Clutter-Free Easter Baskets
If you have recently embraced a more minimalist lifestyle, the old traditions, like giving Easter baskets, tend to cause doubt and anxiety: the kids are expecting this, this is what we’ve always done, I don’t want to ignore all those traditions we’ve had, etc.
You don’t have to give them up completely, there are ways around traditions where you can still celebrate and still give gifts without bringing more clutter into the house.
There is no need to purchase a new basket each year and then drop it off at the donation center again. Other options:
- Ziplock bag – that’s right, a bag of candy, coupons or tickets is simple and the kids love it.
- Mason jar – keep it small and easy to fill with minimal treats.
- Garden Pot – if your family enjoys gardening, this is a perfect time to give them their own special pot to grow something.
- Homemade paper basket (do a quick Google search, there are a bunch of ideas!)
- Purchase a nice basket that you want to use in organizing the kid’s room and then reuse it every year after.
- Make your own “basket” out of candy boxes
- Fill their favorite baseball cap
- Tackle box, toolbox, craft box, etc. If your child needs their own supplies or a way to organize what they have, this is a great time to give them something to organize it.
- Rubber boots or new shoes. By spring my kids are normally needing a new pair of shoes, so this is a perfect time to give something that is needed and make it special at the same time.
What to fill it with:
If you’re not one to mind candy, then feel free to fill it with candy! My kids don’t do well with candy, so I will always pick the alternative, even if it means I have to deal with some type of clutter.
- Craft supplies
- Gel pens
- Coloring book
- Garden tools
- Lego Sets
- Collection Cards (Pokemon, etc.)
- Sidewalk chalk
- Coins (Real money- this is what we do each year!)
- Coupons (Play a game with mom, get ice cream with dad, etc.)
- Food items:
- trail mix
- dried fruit
- goldfish crackers
- Legos (One year we got a Lego set and divided all the pieces up between the eggs, the kids had to share to create the set.)
- Jokes (Print them on a paper and fold it up to fit in an egg.)
- Non-Toy Gifts for Children
- Non-Toy Gifts for Toddlers
- Clutter-Free Gifts for Teens
- Clutter-Free Easter Celebration
My kids are getting a little older now (almost all are teens) but we want to carry on the traditional egg hunt. I decided this year that since we have a busy schedule and out of town up until Easter…I am getting quarters and $1 bills to put in the eggs.

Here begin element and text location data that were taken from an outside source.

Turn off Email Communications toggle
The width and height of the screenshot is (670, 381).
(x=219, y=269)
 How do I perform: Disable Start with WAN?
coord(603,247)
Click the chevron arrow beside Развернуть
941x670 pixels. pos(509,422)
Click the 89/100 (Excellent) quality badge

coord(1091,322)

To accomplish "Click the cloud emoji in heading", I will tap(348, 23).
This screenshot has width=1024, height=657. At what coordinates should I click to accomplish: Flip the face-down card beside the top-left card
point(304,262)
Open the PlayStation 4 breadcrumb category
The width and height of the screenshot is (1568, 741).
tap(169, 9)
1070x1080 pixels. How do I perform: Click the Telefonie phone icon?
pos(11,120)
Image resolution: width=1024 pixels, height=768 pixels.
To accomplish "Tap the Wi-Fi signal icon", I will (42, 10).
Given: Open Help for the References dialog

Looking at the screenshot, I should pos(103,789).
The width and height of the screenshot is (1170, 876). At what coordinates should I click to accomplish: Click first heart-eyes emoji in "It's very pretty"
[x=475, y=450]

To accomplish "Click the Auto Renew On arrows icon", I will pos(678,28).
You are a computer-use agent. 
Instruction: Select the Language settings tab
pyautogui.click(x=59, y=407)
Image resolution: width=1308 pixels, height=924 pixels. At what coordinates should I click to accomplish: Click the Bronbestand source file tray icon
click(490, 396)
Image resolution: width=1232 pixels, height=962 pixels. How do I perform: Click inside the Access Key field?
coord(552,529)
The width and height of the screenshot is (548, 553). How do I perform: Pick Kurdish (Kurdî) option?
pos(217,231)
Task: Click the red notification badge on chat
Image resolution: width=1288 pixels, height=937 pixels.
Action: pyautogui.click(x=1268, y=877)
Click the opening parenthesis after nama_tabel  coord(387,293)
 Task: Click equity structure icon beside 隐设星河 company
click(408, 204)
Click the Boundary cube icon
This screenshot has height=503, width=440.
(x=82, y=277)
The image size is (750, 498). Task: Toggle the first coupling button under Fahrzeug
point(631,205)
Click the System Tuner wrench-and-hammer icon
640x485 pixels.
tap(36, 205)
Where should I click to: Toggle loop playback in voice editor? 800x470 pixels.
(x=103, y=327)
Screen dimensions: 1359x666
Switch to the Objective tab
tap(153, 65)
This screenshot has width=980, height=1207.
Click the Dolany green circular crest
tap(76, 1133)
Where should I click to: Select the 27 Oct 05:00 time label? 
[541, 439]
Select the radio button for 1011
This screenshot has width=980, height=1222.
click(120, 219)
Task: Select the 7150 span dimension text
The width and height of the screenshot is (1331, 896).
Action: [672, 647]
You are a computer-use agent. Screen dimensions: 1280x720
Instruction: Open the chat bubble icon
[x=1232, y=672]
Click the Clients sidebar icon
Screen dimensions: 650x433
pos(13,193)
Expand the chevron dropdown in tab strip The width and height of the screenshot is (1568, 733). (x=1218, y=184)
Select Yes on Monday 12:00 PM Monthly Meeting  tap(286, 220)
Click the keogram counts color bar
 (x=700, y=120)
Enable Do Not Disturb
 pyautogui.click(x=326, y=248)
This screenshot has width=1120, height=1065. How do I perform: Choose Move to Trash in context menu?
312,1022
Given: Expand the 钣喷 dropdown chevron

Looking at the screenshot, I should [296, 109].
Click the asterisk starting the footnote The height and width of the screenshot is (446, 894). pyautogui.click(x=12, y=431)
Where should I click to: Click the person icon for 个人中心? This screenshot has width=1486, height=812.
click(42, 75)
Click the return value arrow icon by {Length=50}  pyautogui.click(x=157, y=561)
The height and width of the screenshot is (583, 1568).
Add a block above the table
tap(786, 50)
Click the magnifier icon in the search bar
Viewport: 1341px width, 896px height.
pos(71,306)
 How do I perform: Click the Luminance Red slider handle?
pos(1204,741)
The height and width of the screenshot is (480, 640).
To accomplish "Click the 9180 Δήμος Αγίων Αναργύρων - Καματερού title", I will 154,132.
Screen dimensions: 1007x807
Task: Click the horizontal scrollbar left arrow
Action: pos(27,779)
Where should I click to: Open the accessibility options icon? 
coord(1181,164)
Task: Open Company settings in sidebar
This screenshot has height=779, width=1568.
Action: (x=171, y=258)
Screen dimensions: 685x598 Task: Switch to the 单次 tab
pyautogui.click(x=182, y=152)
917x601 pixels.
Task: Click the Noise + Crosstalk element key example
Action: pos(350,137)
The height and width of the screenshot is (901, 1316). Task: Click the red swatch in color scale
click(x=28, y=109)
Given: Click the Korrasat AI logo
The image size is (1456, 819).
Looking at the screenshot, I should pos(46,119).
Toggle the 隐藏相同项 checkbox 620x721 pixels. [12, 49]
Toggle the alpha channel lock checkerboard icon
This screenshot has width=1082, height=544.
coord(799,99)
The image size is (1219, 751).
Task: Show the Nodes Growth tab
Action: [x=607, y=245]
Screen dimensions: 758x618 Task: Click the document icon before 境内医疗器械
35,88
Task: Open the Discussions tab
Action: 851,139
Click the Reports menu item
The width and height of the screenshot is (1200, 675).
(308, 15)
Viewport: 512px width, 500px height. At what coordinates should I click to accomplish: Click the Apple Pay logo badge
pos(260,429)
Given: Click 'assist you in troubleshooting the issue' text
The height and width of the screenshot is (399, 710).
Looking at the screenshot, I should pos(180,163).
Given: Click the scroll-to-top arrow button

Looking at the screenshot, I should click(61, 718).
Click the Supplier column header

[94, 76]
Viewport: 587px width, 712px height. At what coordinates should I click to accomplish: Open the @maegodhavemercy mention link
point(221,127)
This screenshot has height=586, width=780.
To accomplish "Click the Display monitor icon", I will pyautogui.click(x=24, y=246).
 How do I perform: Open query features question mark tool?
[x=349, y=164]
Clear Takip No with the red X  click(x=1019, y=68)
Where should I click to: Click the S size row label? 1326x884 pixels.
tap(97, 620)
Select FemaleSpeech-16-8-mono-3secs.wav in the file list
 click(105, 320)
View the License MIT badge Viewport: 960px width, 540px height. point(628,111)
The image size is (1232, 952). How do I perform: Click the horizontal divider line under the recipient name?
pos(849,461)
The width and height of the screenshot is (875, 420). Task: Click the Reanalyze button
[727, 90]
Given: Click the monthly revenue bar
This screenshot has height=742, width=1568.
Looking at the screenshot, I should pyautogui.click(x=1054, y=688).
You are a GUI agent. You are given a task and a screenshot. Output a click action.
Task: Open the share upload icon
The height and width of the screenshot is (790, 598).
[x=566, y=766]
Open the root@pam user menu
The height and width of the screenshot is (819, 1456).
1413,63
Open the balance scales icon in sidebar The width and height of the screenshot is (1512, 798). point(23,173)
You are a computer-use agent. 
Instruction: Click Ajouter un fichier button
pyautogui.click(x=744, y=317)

And I’ll get them one good chocolate bar. It satisfies the sweet element to Easter and who doesn’t like some cash! Easiest Easter I’ve planned without having to spend time shopping for candy I really don’t want them to have and something they will appreciate.
Last year I took a family photo that I loved and had it made into a puzzle. Then I divided the puzzle pieces among the plastic eggs and hid them about.
I did not give my son the box, so he had no idea what the picture was until he put enough of it together to recognize our faces.
Growing up Easter was all about going to church, Good Friday, Saturday and Easter Sunday, we would get our winter pyjamas and one candy egg as our Easter gifts on Easter Sunday. I used to love Easter even more than Christmas as it just felt more special. I remember doing the stations of the cross, with Mum, Nan and my Sister, all dressed in our best, walking around the roads that encoumpassed the Gympie Catholic Church.
How times have changed, I am no longer a practicing catholic, I still believe in a higher power, I just don’t need to go to a church to prove it.
I do disagree with making Easter another occasion of giving toys though, kids get so much all year long, that receiving a most wished for item, just doesn’t happen anymore. Most kids these days have everything they ever wanted on a weekly basis, which I feel is quite wrong.
I agree with you Fiona, we don’t do baskets and our focus is on Christ.
But many people don’t want to give up on these gift-giving traditions, so they need some options. ❤️
I do agree Fiona. Easter was always a religious celebration for us and I used to get an egg with a tiny fluffy chick on top, which I always preferred to the actual chocolate too. In fact, I hardly ate sweets as a child and my parents and grandfather usually used to eat the ones that relatives gave me. For dinner we had chicken which was a yearly treat then as it was, when I was growing up, a very expensive meat.
I used a bucket and filled it with sponges, clothes, candy and boiled eggs. After Easter. we could have a car wash and a snack.
Thank you for this post, these a great ideas that we will apply this year. Less is more.. My mom once put the same bunny in the basket year after year until i noticed haha!!
When our family got older we had a flip flop hunt for the kids. We collected cool summer flip flops for everyone and hid them. The kids hunted for them but could only collect them when they found both. A family memory we still talk about.